= INSTRUCTIONS =
a. Reproduce the part of the article on the pre-1997 additional state pension that opens with the words containing "Therefore, pensions built" and closes with "Work Before 1997?".
b. Carry on the article about the pre-1997 additional state pension from its last line.

= EXCERPT TO READ =
____

Understanding the structure of the UK’s state pension system can be complex, particularly when dealing with older schemes like the pre-1997 additional state pension.
Often referred to as part of the State Earnings-Related Pension Scheme (SERPS), this benefit was a crucial component of retirement income for many who worked between 1978 and 1997.
This article explains what the pre-97 additional state pension is, who qualifies for it, how it was calculated, and what it means for those approaching or already in retirement.
What Is the Pre 1997 Additional State Pension?

The pre-1997 additional state pension refers to the earnings-related component of the UK’s state pension that was accrued through the State Earnings-Related Pension Scheme (SERPS).
This scheme provided a financial supplement to the basic state pension, aiming to give workers a retirement income more closely aligned with their earnings during their working years.
Introduced in April 1978, SERPS allowed eligible individuals to accumulate additional pension benefits on top of the basic state pension. This scheme remained in place until 2002, but its structure changed in 1997.
Therefore, pensions built before that year fall under a specific set of rules, often referred to as the pre-1997 additional state pension.
This scheme was particularly relevant for individuals who had long working careers and consistently paid National Insurance (NI) contributions above a defined earnings threshold.
How Did the Additional State Pension Work Before 1997?
The system worked on the principle that the more an individual earned (above a set threshold), and the more NI they paid, the higher their additional pension entitlement would be.
Contributions were assessed on earnings between the Lower Earnings Limit (LEL) and the Upper Earnings Limit (UEL).
SERPS was designed to provide up to 25% of average earnings over a working life, above the LEL. The amount received depended on the number of qualifying years and the individual’s earnings during those years.
Not everyone who was working during that period built up SERPS. Many employees were part of occupational or personal pension schemes and chose to contract out of SERPS, reducing their NI contributions in exchange for a Guaranteed Minimum Pension (GMP) provided by their private pension.
Employees who remained contracted in continued to build entitlement to the additional state pension, which was later paid out by the government as part of their overall pension income.
Who Qualifies for the Pre 1997 Additional State Pension?

____

= DATA EXCERPTS =
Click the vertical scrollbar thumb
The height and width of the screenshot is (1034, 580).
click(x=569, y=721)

____

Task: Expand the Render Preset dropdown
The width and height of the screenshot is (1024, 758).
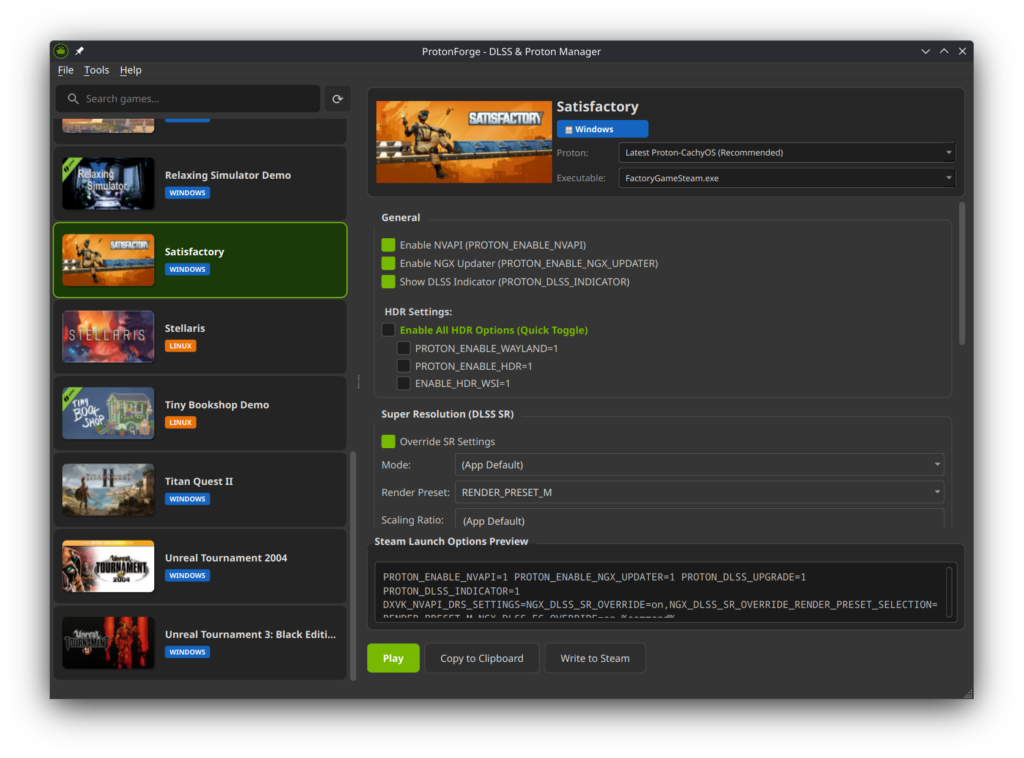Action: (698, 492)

____

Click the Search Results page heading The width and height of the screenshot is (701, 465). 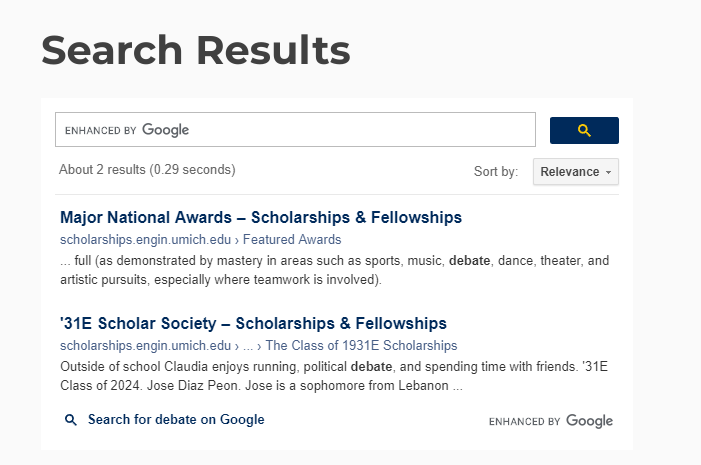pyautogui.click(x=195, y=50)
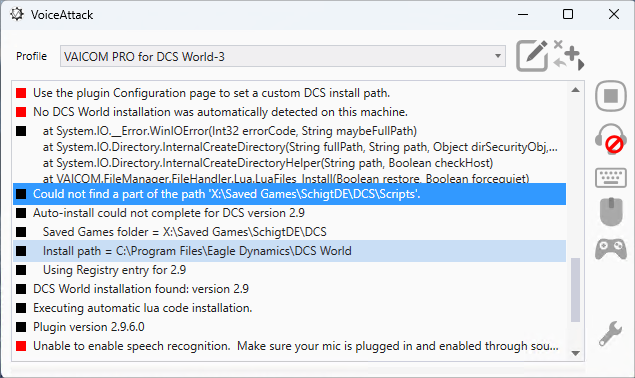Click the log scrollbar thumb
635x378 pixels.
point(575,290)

____

= WRITTEN ANSWERS =
a.
Therefore, pensions built before that year fall under a specific set of rules, often referred to as the pre-1997 additional state pension.
This scheme was particularly relevant for individuals who had long working careers and consistently paid National Insurance (NI) contributions above a defined earnings threshold.
How Did the Additional State Pension Work Before 1997?

b.
Eligibility for the pre-1997 additional pension depends primarily on:
- Having paid National Insurance contributions between 6 April 1978 and 5 April 1997
- Not having been contracted out of SERPS during those years
- Reaching State Pension Age before 6 April 2016, under the old system
Those who were contracted out had their additional pension entitlement replaced by a GMP through a workplace or personal pension scheme.
The Department for Work and Pensions (DWP) coordinated these arrangements to ensure pensioners received a minimum benefit equivalent to what they would have received under SERPS.
Contracted-in employees, particularly those in the public sector or without an employer-sponsored scheme, continued to build SERPS through their earnings-related contributions.
What Are the Key Features of the Pre-97 Additional Pension?

The pre-1997 additional state pension, earned through the State Earnings-Related Pension Scheme (SERPS), was a significant component of the UK’s retirement income system during its operational years.
Understanding its key features helps explain how it worked, how it differs from later pension schemes, and why it continues to impact pensions today.
1. Earnings-Related Structure
Unlike the basic state pension, which offered a flat-rate payment regardless of a person’s income during their working life, the additional state pension was linked directly to earnings.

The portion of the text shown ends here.